─── Article ───
Monday, December 12, 2011


Today I read the autopsy report. I don’t know if any of you have ever read one. They’re written from the point of view of the pathologist performing the autopsy. They start from the point of receiving the body in the bag. What color the bag is. The tags and numbers affixed. Any observations of the body. Color. Abrasions. Bruising. A note of every needle mark from the IVs. Rigor mortis present. Incisions. Fluid. Weighing bits and pieces that were a warm, giggling, clever child just two days before. Cardiac arrest. Unfixed bowels. Hemorrhage in the lung.

Although I often choke up watching videos of Ryann, she’s not always the object that tears at my heart. Often it’s the voices behind the camera. The innocent, clueless, content parents. I want to scream at them, warn them of what’s coming. Let them have a chance to brace for impact. Prepare themselves. When I watch a video I find myself calculating how many days it was before she died. How many days they had left together. How many more hours to hold on to. But they don’t know. I feel panicked for them. It’s a horror movie where they can’t hear the music that precedes the turn and all you want to do is shake them.
───
### Jobs
[A] Decide whether each statement agrees with the post: (i) autopsy reports are written from the pathologist's point of view; (ii) Ryann is always what tears at the writer's heart; (iii) the parents in the videos know what is coming. For each, answer yes or no and quote the deciding words of the post.
[B] Duplicate the stretch of the post from "Today I read" through "in the lung.".
The lines after this are separate material with no connection to the post.
─── Records shown ───
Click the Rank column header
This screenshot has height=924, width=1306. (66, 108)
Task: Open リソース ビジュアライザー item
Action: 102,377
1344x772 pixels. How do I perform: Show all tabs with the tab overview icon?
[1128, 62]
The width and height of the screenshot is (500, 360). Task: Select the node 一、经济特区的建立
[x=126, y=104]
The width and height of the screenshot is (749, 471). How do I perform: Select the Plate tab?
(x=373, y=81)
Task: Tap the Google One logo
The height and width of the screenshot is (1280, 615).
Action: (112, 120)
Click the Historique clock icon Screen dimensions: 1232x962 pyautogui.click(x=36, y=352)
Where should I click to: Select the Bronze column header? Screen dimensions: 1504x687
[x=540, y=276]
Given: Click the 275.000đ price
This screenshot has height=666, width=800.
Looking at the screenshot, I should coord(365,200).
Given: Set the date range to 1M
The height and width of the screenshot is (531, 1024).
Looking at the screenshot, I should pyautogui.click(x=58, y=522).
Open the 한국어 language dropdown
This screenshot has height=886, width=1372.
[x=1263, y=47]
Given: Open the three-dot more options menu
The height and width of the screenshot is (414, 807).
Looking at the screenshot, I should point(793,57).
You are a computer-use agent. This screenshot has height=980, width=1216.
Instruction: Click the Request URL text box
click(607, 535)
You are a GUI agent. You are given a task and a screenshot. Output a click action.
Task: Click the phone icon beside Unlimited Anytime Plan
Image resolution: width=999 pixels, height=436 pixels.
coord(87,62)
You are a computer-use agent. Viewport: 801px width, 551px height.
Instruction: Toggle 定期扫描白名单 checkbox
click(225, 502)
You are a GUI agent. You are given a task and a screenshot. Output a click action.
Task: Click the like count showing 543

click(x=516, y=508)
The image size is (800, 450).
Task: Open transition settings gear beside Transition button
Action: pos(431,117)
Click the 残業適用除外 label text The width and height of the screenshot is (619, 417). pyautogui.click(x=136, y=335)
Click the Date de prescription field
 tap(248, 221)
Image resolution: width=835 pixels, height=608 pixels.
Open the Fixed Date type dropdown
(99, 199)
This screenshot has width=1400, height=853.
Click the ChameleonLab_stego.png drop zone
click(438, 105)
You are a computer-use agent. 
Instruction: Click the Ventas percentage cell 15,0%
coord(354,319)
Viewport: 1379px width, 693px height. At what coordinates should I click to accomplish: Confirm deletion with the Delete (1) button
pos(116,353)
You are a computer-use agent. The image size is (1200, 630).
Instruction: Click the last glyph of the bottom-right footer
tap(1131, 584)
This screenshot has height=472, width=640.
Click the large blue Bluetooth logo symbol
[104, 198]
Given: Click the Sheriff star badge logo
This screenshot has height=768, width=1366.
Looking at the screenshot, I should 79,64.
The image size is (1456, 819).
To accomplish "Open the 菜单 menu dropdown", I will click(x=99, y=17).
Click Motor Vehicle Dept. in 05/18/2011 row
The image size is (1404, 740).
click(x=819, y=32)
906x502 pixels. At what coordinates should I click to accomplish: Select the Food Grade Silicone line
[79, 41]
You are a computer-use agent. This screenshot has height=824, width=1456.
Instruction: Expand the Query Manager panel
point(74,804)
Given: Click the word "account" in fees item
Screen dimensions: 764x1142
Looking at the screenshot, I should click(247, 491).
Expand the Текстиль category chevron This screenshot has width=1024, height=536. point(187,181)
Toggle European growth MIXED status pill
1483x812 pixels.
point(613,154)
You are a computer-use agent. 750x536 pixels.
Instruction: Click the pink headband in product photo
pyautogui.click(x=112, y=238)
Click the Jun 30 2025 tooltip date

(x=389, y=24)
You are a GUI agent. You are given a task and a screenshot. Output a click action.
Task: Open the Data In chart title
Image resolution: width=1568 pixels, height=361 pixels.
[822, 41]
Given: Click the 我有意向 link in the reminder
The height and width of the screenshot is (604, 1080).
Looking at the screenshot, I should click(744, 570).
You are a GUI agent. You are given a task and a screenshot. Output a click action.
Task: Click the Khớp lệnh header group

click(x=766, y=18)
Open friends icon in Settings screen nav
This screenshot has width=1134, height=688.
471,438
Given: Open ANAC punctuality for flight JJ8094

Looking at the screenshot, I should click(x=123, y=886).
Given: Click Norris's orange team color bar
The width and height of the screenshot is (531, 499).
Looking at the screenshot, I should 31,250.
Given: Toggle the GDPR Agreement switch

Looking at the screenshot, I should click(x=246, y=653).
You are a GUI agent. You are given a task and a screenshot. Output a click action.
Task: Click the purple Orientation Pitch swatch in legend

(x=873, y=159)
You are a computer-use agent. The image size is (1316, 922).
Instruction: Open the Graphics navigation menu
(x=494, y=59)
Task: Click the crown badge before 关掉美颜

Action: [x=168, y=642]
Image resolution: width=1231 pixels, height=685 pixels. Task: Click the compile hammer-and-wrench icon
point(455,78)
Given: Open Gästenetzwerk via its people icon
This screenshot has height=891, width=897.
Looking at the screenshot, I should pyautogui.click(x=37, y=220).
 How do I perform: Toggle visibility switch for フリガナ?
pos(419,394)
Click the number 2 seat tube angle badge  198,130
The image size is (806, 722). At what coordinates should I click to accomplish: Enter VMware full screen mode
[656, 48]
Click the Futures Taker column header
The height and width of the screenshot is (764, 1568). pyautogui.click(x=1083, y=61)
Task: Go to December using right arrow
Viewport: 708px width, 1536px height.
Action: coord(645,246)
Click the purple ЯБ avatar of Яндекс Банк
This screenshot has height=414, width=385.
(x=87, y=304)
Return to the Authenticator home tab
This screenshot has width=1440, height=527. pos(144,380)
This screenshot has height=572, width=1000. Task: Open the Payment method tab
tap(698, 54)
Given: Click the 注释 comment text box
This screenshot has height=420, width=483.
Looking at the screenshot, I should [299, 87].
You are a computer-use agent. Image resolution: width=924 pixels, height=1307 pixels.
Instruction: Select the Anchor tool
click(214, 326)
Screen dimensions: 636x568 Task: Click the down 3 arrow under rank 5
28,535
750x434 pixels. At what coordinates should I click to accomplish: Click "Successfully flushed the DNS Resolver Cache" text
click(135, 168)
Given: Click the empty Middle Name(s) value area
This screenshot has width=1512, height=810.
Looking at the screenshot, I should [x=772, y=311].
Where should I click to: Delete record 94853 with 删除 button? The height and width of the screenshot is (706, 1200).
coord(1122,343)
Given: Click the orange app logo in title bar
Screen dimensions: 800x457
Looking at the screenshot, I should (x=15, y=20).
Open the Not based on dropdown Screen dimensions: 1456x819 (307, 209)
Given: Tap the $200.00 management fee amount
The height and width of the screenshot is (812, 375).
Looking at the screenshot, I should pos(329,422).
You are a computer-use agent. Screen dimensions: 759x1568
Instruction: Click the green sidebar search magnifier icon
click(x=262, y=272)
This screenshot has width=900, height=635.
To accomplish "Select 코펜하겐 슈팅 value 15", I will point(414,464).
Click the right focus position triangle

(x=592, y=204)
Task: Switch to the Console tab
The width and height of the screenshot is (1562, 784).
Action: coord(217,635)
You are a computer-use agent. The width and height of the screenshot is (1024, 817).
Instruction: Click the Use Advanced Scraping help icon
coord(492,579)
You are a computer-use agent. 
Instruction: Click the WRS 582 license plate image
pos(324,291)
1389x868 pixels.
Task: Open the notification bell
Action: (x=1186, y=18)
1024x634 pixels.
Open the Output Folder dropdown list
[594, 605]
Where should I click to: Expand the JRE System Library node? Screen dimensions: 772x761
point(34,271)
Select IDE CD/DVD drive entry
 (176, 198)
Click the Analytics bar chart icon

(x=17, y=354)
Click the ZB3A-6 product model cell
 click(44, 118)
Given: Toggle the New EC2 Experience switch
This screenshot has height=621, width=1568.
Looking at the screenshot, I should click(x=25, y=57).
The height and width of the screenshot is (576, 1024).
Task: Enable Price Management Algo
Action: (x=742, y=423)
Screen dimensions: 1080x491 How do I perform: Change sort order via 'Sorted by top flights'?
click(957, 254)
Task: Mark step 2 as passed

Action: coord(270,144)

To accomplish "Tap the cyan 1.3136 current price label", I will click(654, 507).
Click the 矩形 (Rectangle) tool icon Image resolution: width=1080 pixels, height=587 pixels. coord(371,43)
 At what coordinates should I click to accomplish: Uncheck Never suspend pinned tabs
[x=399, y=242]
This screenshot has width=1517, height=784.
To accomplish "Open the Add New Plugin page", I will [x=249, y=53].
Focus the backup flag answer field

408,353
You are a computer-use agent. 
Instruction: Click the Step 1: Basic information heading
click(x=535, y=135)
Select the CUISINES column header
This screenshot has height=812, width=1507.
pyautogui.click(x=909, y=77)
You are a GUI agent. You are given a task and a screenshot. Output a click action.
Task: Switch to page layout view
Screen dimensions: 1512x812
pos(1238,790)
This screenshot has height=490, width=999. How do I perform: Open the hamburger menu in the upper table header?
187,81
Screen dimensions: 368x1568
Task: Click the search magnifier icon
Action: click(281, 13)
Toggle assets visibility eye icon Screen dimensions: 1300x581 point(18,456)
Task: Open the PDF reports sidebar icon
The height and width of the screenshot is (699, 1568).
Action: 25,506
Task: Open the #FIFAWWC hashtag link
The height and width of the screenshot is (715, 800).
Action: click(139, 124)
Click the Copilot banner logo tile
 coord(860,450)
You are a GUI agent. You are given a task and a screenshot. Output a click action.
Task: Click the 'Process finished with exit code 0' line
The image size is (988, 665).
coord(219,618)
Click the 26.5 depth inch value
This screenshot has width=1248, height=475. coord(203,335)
───
### Written answers
[A]
(i) Yes: "They’re written from the point of view of the pathologist performing the autopsy."
(ii) No: "she’s not always the object that tears at my heart."
(iii) No: "But they don’t know."

[B]
Today I read the autopsy report. I don’t know if any of you have ever read one. They’re written from the point of view of the pathologist performing the autopsy. They start from the point of receiving the body in the bag. What color the bag is. The tags and numbers affixed. Any observations of the body. Color. Abrasions. Bruising. A note of every needle mark from the IVs. Rigor mortis present. Incisions. Fluid. Weighing bits and pieces that were a warm, giggling, clever child just two days before. Cardiac arrest. Unfixed bowels. Hemorrhage in the lung.